Crisis averted, but at what cost?
The US regulators dodged a bullet this weekend. They rushed to ensure that all depositors in the now-bankrupt Silicon Valley Bank will be protected. This is likely to avoid the SVB crisis to spread to other regional banks, as uninsured depositors scrambled for the exits. Markets have also calmed down after crashing by more than 4% in the last 4 trading sessions.
Putting out the fire…
The US Fed announced a liquidity facility known as the ‘Bank Funding Term Programme (BFTP)’, allowing banks sitting on huge MTM losses on their bond portfolios to borrow from it using their bond holdings as collateral at face value, rather than their written-down market value. This comes as a huge relief for banks, who will no longer have to sell their security holdings at a loss to avail some short-term liquidity needs, the mere reason which triggered the SVB crisis.

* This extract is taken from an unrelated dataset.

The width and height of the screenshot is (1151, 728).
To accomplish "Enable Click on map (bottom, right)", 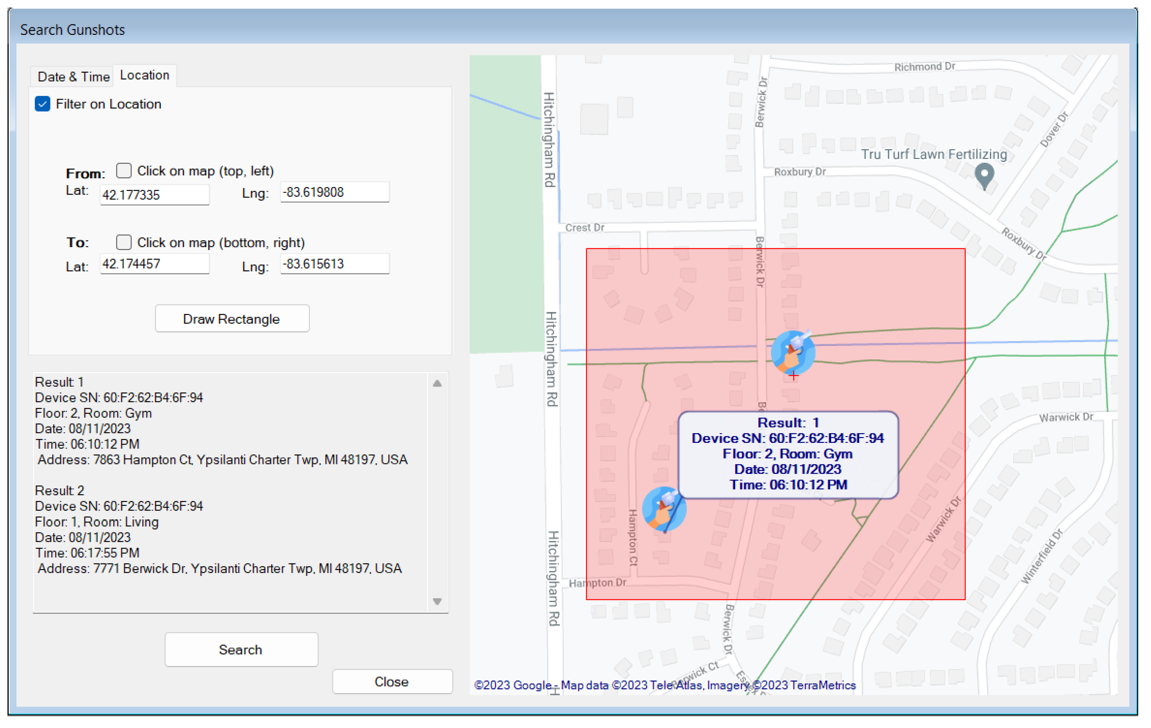I will coord(124,243).
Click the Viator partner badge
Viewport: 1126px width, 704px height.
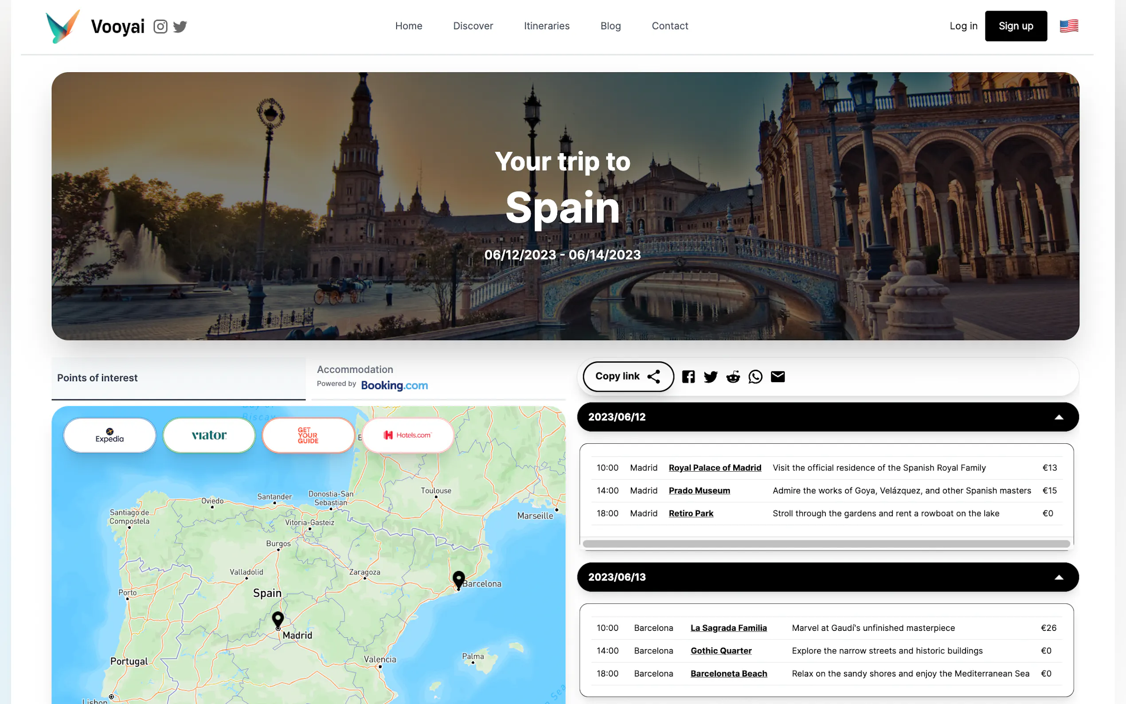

…which they themselves started
The question that emerges from this crisis is, how did regulators miss seeing this crisis? The fact that SVB faced concentration risk would have been quite evident from its annual reports. It held $157 billion in deposits in just 37,000 accounts at the end of 2022. After providing a false sense of comfort that inflation was transitory, the Fed did a dramatic U-turn and went on to raise policy rates at a breakneck pace. But how did the blatant interest rate risk completely be missed from their radar?
Don’t get us even started on the rating agencies. SVB went from investment grade to default overnight. But that is nothing new.
The bigger issue
Will this bailout not lead to moral hazard?
A moral hazard is when one party takes a risk knowing that they are protected against it and pass on the cost to another party. This is usually a result of an information bias, where one party knows more or both have incomplete information.
Will this not encourage bad investor behaviour and cause banks to become laxer with their risk management?
This funding program means that banks can now sit back and relax and pretend that there have been no losses on their bond portfolios. As of now, they can simply borrow against these bonds at face value. It’s like they are back to pandemic days and that the interest rate hikes haven’t happened at all.
In a nutshell, banks can easily access funds from the fed despite following reckless and terrible risk management policies.
Retail investors stand to lose
A regular investor may not be able to comb through the financial complexities and detailed reports to identify this problem beforehand. They react to news when it is usually too late. Panic ensues, resulting in runs on banks which creates a liquidity trap where they want to withdraw money from the bank and the bank does not have enough to cover the request.
The rule of the free markets over?
Banks have failed in the past, and bank runs where customers rush to get their money upon hearing of a bank’s solvency concerns can be dated back to the 1930s. Usually, when there is a run on the bank, market forces lead to a correction over time. People withdraw funds exacerbating the solvency problems and leading to a vicious cycle till the bank collapses.
By announcing the selective bailout where SVB’s shareholders and debtholders lost everything the Fed has shown that it will not allow the free market to operate and sort these issues. It has paid off more than 89% of the $200 billion held in deposits.
Nothing is “too big to fail”
Silicon Valley Bank is now wiped out but who bears the cost of bailing out the depositors? As per the Fed, “Any losses to the Deposit Insurance Fund to support uninsured depositors will be recovered by a special assessment on banks.” This means that bigger and more secure banks may have to bear the costs for someone else’s mistake. And these costs are likely to be passed on to depositors.
All this has evoked memories of the Lehman Brothers crisis. The only saving grace here is a consensus belief that there won’t be any global systemic impact. The assets that banks are holding now are US treasury bonds, which are perceived as the safest in the world compared to the subprime assets 15 years ago which frankly, very few understood.
As more and more skeletons come out of the closet, apart from covering them up, the US regulators need to take a cold hard look into them to avoid another 2008, as nothing is “too big to fail.”